À l’invitation du CAUE de Côte-d’Or, une quinzaine d’élus venus des quatre coins du département ont participé à une première journée de formation consacrée au paysage. Une façon pour eux de mieux comprendre et agir dans le cadre de l’évolution de leur territoire.
Chaque jour, les décisions des élus locaux impactent leur territoire et donc leur paysage. « Ce sont les premiers acteurs de l’aménagement du territoire, de la parcelle privée pour laquelle ils donnent une autorisation au grand projet public qu’ils mènent », résume Julie Lestage, directrice adjointe et paysagiste du CAUE de Côte-d’Or. L’organisme départemental a organisé une première journée de formation ouverte à 15 élus locaux autour de la thématique du paysage, qui se déroulait le 4 juin dernier à Leuglay. Une seconde journée s’est tenue le 11 juin à Épagny.

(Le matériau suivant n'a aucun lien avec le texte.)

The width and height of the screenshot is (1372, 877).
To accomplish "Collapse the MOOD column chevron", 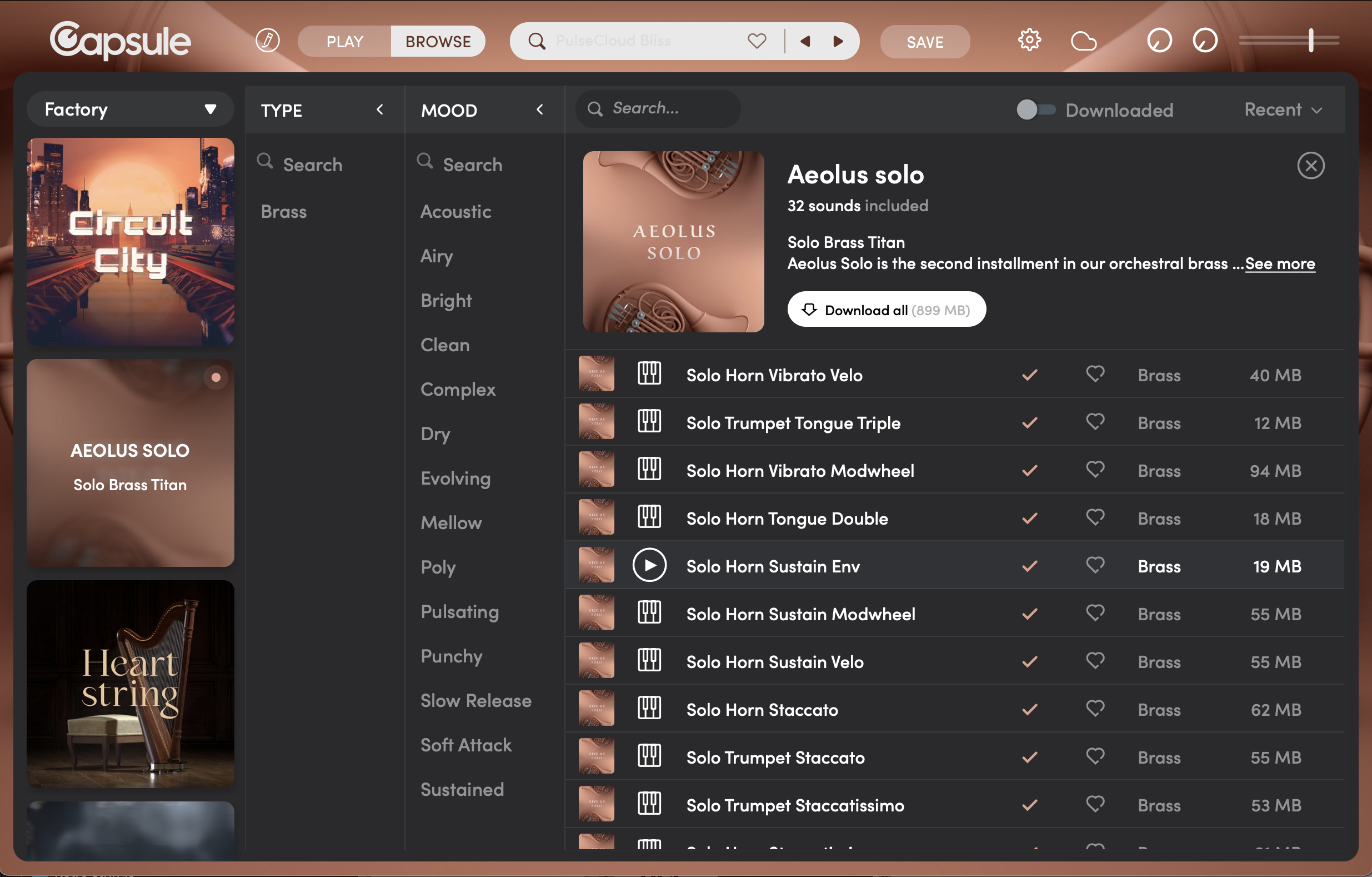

Destinée aux nouveaux élus autant qu’à ceux qui ont été renouvelés dans leur fonction, la formation avait pour but de leur montrer leur rôle sur les enjeux du territoire mais aussi d’avoir une vision transversale de leur politique sur leur environnement, qu’elle concerne l’énergie, l’habitat ou même l’agriculture. « Il faut que les élus aient le réflexe paysage. Nous intervenons pour leur apporter une méthode pour construire leur projet et être accompagnés techniquement ou financièrement. »

Confronter la théorie et la pratique
Première adjointe au maire de Larrey, moins de 100 habitants, où elle occupe son premier mandat, Catherine Miraton faisait partie des 15 élus participants. « J’allais chercher des conseils, des outils, de la connaissance pour accompagner l’évolution et la qualité de notre cadre de vie. » Après avoir défini la notion de paysage, les élus ont étendu leur regard sur le sujet, y intégrant le bruit, les odeurs et les sensations qu’un paysage est capable de susciter. « Le paysage, c’est ce qui fait que l’on se sent bien dans un endroit », selon l’élue locale. « Grâce au CAUE, nous avons reçu des informations importantes pour nous emparer du sujet et trouver l’équilibre et l’harmonie qui font qu’un village est attractif et agréable à vivre tout en s’inscrivant dans son temps. »

Après un travail en atelier, les participants ont suivi les équipes du CAUE dans les rues de Leuglay pour avoir des exemples concrets sur le terrain. « Les élus de la commune ont fait un retour d’expérience sur le réaménagement de la place qui a été pensé avec les habitants. C’était un bon cas d’école », explique Julie Lestage. La directrice adjointe du CAUE insiste sur le rôle de la concertation pour construire un projet et mesurer son impact sur le paysage. Cet échange avec les autres élus a marqué Catherine Miraton qui se souvient d’une phrase prononcée par le maire de Leuglay : « On est bien dans un village quand il est joli. » Et pour y parvenir, rien ne vaut la concertation. « A Larrey, nous avons une demande forte sur le fleurissement et un enjeu de préservation et de valorisation de notre patrimoine. »
La deuxième journée de formation à Épagny a conduit les élus de plus en plus dans le concret. Ils ont pu évaluer le paysage sous le prisme de la biodiversité ou de l’agriculture en observant la transformation de la traversée du village qui s’y opère.